Data entries:
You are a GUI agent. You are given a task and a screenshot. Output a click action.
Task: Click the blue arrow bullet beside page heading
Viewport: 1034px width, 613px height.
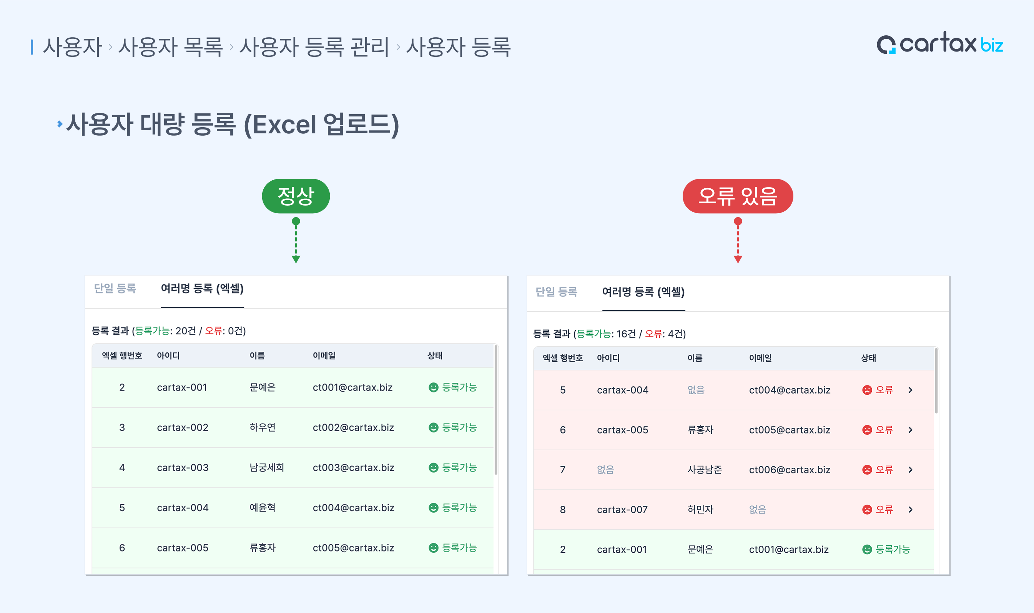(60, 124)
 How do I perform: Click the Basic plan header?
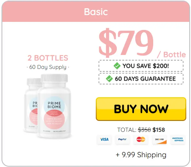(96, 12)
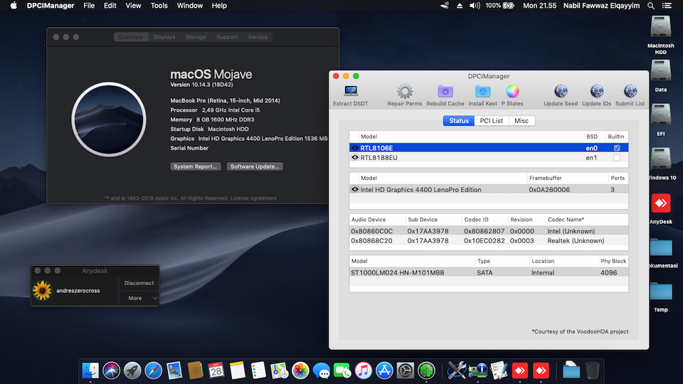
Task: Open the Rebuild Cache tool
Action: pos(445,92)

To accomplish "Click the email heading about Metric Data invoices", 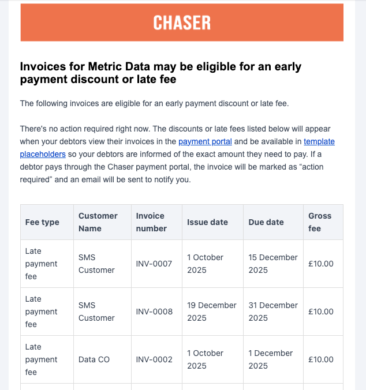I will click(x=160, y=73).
...
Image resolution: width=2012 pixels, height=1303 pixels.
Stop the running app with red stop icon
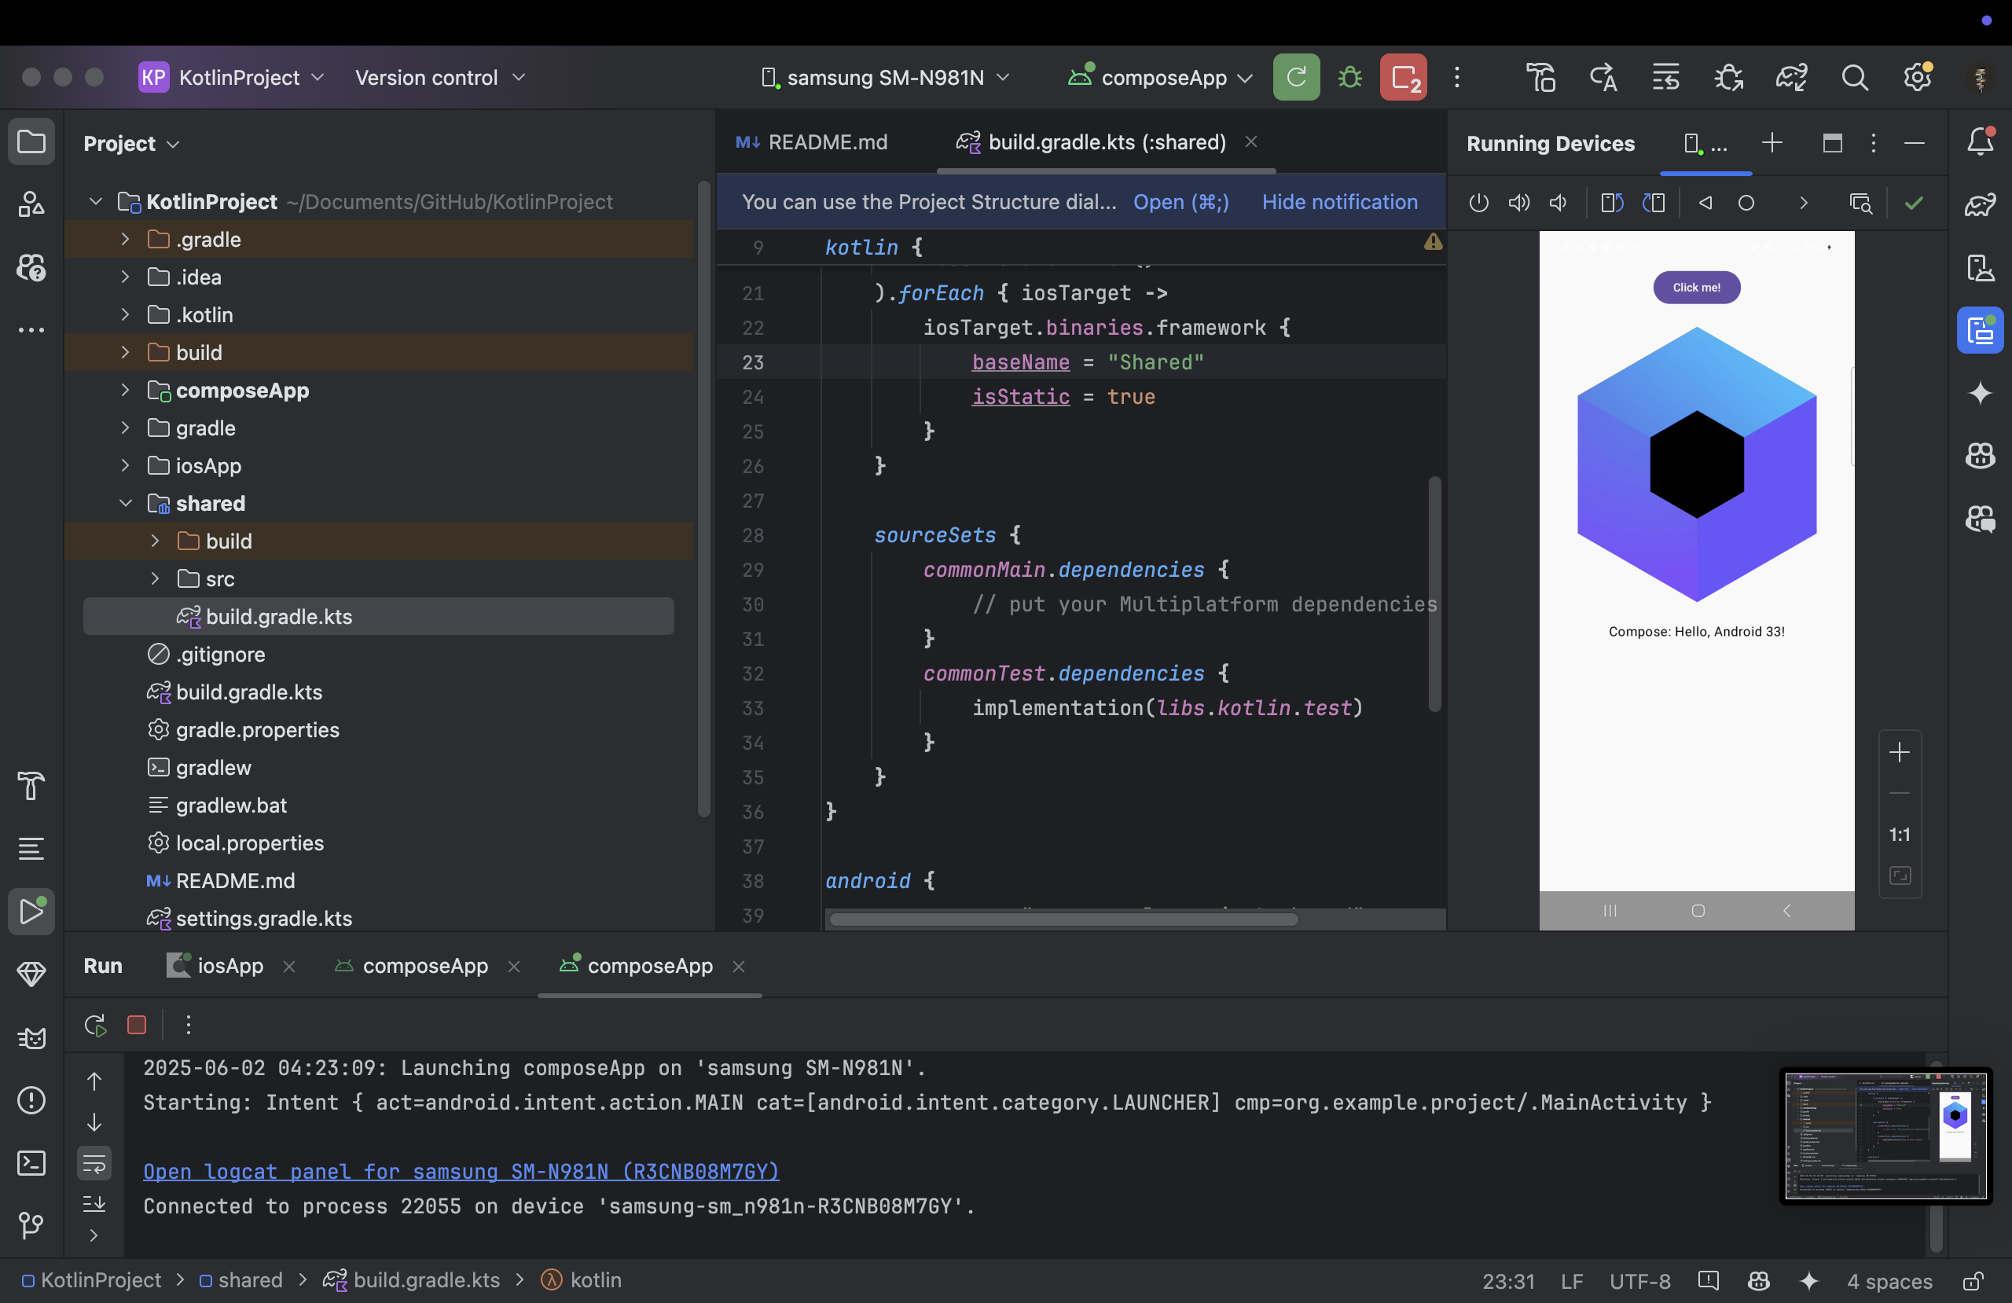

Problem to work on:
Recast the part of the data that opens with the line containing "Image resolution: width=2012" and closes with the line containing "Stop the running app with red stop icon" as a Markdown table with columns Row and Line, leaving out blank lines.

Expected output:
| Row | Line |
|---|---|
| 1 | Image resolution: width=2012 pixels, height=1303 pixels. |
| 2 | Stop the running app with red stop icon |